There are already organisations dedicated to archiving and preserving the online environment. The Internet Archive and Wikipedia both have initiatives to document and safeguard online data for future generations. It’s not hard to imagine that future generations could use these archives in the same way as our imagined digital archaeologist, surveying the changes over time; in fact, such visualisation tools already exist and pull together data from the internet, radio, television, and other media.

Internet Archive visualisation tool of occurrences of the term Wikileaks on television

What does all of this mean for the future of the digital environment? Maybe organisations like The Internet Archive will morph into the digital equivalent of Greenpeace or the ACF. Perhaps we’ll see a generation of digital activists protesting against the impact of GAI on the digital environment just as current day climate activists call for action on our physical impact on the planet.

All metaphors aside, I think there’s a reasonable chance that the next few years will see a deterioration of the (already sketchy) quality of online materials. Cory Doctorow introduced us to the idea of the “enshittification” of online platforms in this fantastic article which is well worth a read if you’re concerned about the fact that the internet just ain’t what it used to be.

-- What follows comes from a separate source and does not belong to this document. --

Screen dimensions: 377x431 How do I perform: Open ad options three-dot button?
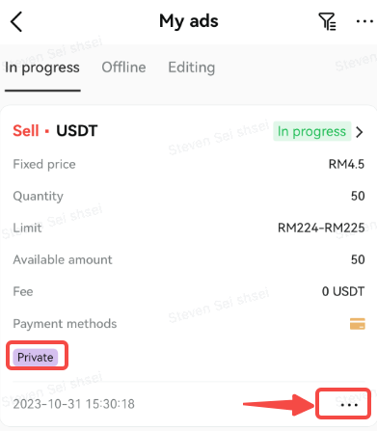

So, what can we do about it?

Just as with the impact of plastics on the environment, there are things we can do right now which might minimise the potential for harm. We’ve also got precedent for various approaches to limiting the negative impact of Generative AI, including from recent events worldwide. Here are a few suggestions:

  1. Media literacy education: In a digital age saturated with content, individuals must be equipped to discern fact from fiction. School programs, university workshops, online courses, or community sessions that focus on understanding the origins, biases, and potential misinformation in digital content can help users to become more discerning consumers of online information.
  2. Exploration of open-source platforms: Encourage users to engage with open-source platforms where transparency is prioritised. Right now, there are no foundation models that score higher than 54% on Stanford’s “transparency index”. Maybe in the future, developers will be compelled towards more transparency.
  3. Digital minimalism: This strategy focuses on mindful consumption. Just as we’re encouraged to reduce plastic usage in the physical world, in the digital realm, it’s beneficial to be selective about the content we consume and produce. This could involve decluttering digital spaces, or simple actions like unsubscribing from unnecessary newsletters, and being more intentional about the apps we download.
  4. Engagement with ethical content creation: The recent Writers strikes in the US have demonstrated the power of content creators to establish ethical and professional boundaries. Companies will also be compelled through consumer demand to produce more ethical products, just like Adobe’s response to the digital arts community with its “more ethical” Firefly model.
  5. Get involved: There’s always a place online for active participation rather than passive consumption. Get involved in conversations like this, and let people know where you draw the line with human versus synthetic content.

Ultimately, I hope that this strata of “digital plastic” doesn’t come to represent the next few decades of our online content. Realistically, I think that the output of Generative AI – impressive as it is – will lose its sway once people start to (re)value more meaningful content. 

I have no doubt that much of the content online already is, and will continue to be, produced by Generative AI. But hopefully, little pockets of human and human+AI writing will continue to provide meaningful information and entertainment online.